The Court of Appeal in Baker v Craggs [2018] EWCA Civ 1126, provided a landowner with a lucky escape by finding that a right of way granted to a third party over his newly purchased land was ineffective. The right in question was created during the period between the sale to the landowner and his registration as owner at the Land Registry (the Registration Gap).
Facts of the case
Mr and Mrs Charlton (“the Charltons”) sold land to Mr Craggs but failed within the transfer to reserve a right of way over the land in favour of their retained land. Mr Craggs’ solicitor applied to register the transfer but the plan attached to it was incomplete resulting in the registration application being cancelled. As a result of the cancellation, a new application had to be made to register Mr Craggs’ ownership of the property.
During the intervening period, the Charltons sold another part of their land to Mr and Mrs Baker (“the Bakers”). This transfer included the grant of a right of way over Mr Craggs’ land without Mr Craggs’ knowledge or consent. The Bakers’ transfer was registered with the benefit of the right of way before completion of Mr Craggs’ re-submitted registration application.
High Court Decision
The High Court decided that the right of way should remain on Mr Craggs’ title. The starting point for the Court was that Mr Craggs was in occupation and therefore had an interest in the property that was capable of overriding the Bakers’ right to have the right of way registered. However, the High Court ruled that because the Bakers had paid the purchase moneys to two people, the effect of this was to trump Mr Craggs’ overriding interest and take priority to it, known as “Overreaching”. The High Court held that overreaching in this instance allowed the right of way to be registered.
Court of Appeal Decision
Mr Craggs appealed. The issue was whether the doctrine of Overreaching was capable of operating where:
1. the conveyance alleged to have an overreaching effect was the grant of an easement over land; and
2. the interest said to have been overreached was an interest in the servient tenement which the original owners (the Charltons) had previously contracted to sell to a third party (Mr Cragg).

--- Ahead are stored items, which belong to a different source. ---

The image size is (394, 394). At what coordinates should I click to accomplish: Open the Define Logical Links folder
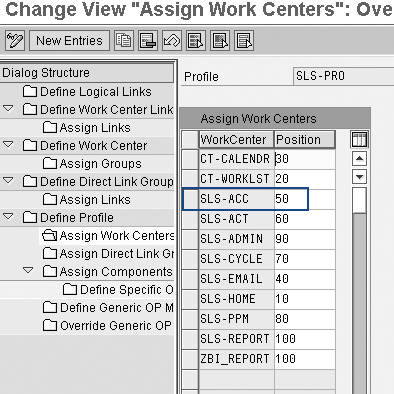(87, 92)
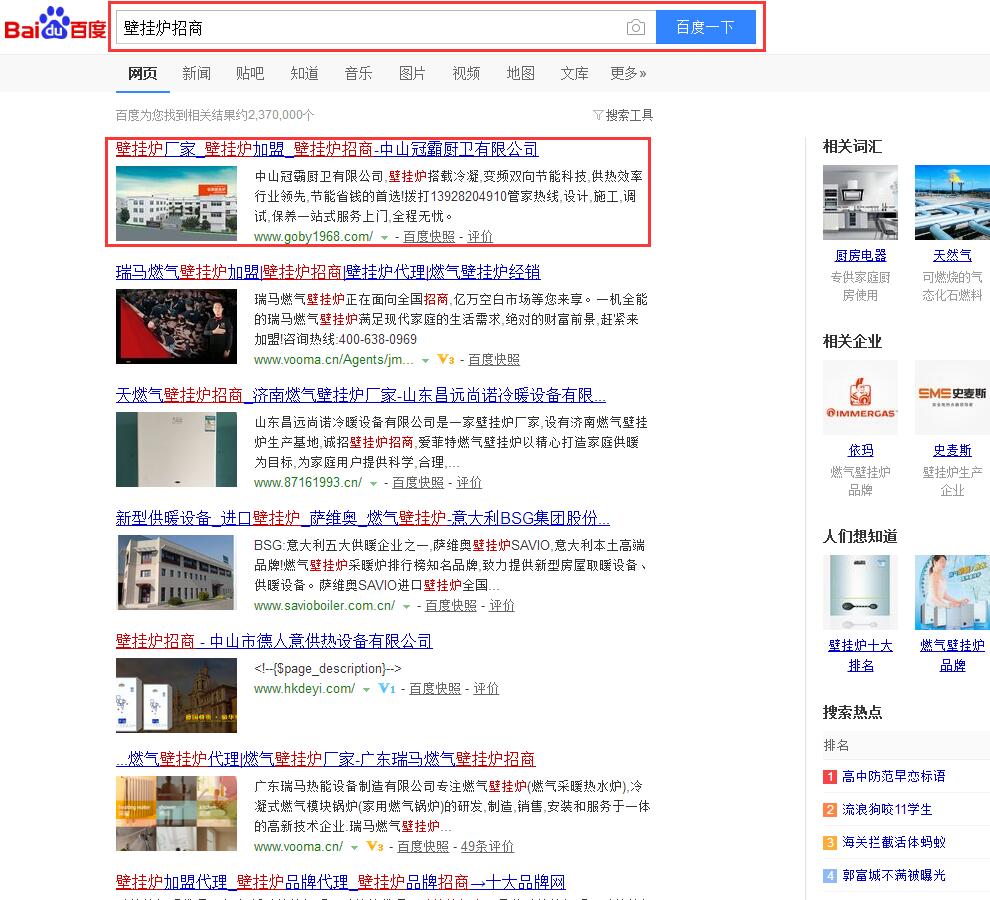Expand dropdown arrow beside www.goby1968.com
The height and width of the screenshot is (900, 990).
coord(384,238)

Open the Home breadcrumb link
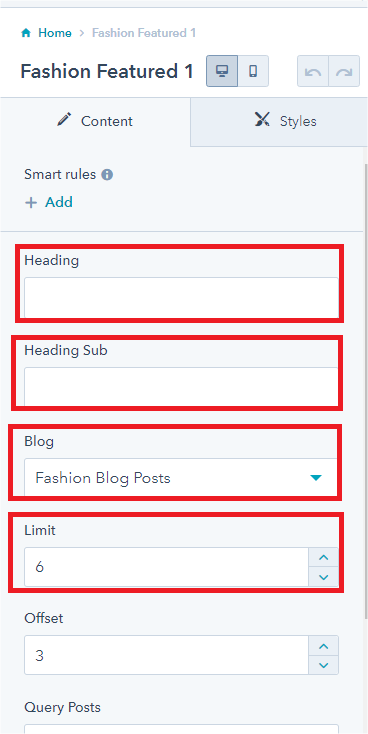point(55,33)
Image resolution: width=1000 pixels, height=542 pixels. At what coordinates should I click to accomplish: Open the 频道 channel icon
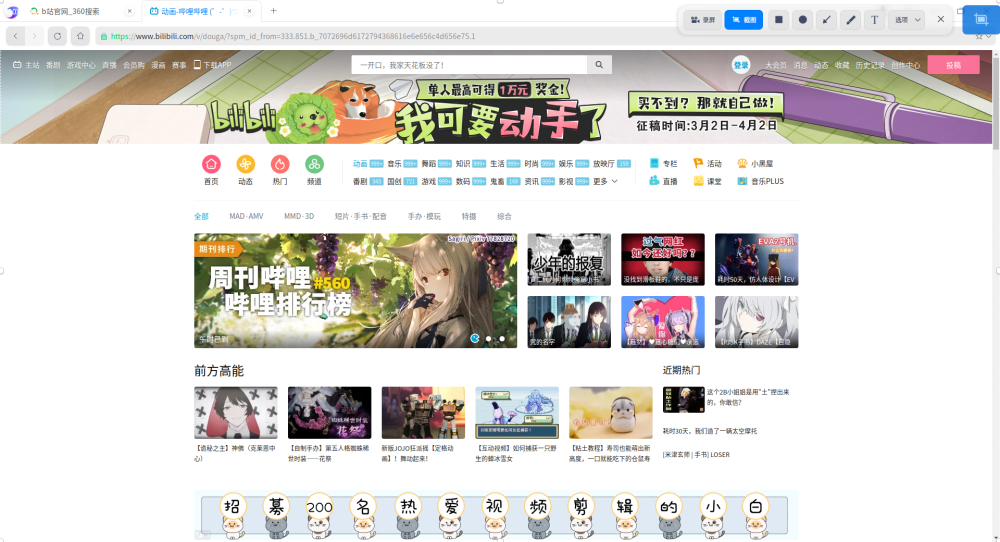(x=314, y=164)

The Court of Appeal overruled the earlier decision finding that overreaching applies only to the sale and purchase of freehold and leasehold titles in land. It does not apply to the creation of rights (such as a right of way) over other land. Accordingly, the doctrine of overreaching could only apply where a legal interest in land was conveyed to a purchaser. In this instance the Bakers’ interest was equitable only and could not overreach Mr Craggs’ right to be registered as proprietor of the property free from the right of way, in particular as Mr Craggs was in actual occupation. This was because a bare trust arose on completion of Mr Craggs’s purchase and the equitable interest in the property under that trust was protected by his actual occupation. The right of way in favour of the Bakers, therefore, should therefore be removed from Mr Craggs’ title.
Conclusion
Mr Craggs was lucky. It was only that fact that he was in occupation that saved him. Had he delayed moving in, his property might still be subject to the right way.
Whilst the decision is likely to be welcomed by property practitioners, it does not address the fundamental issue that a person is not regarded as the legal owner of a property until registered as owner at the Land Registry. No number of judicial sleights of hand can resolve this issue.
The Law Commission is currently preparing a response to a consultation on the reform of the law relating to land registration that is due to be published later this year. We shall therefore wait to see whether the response to that consultation will address the issues that still remain with the registration gap.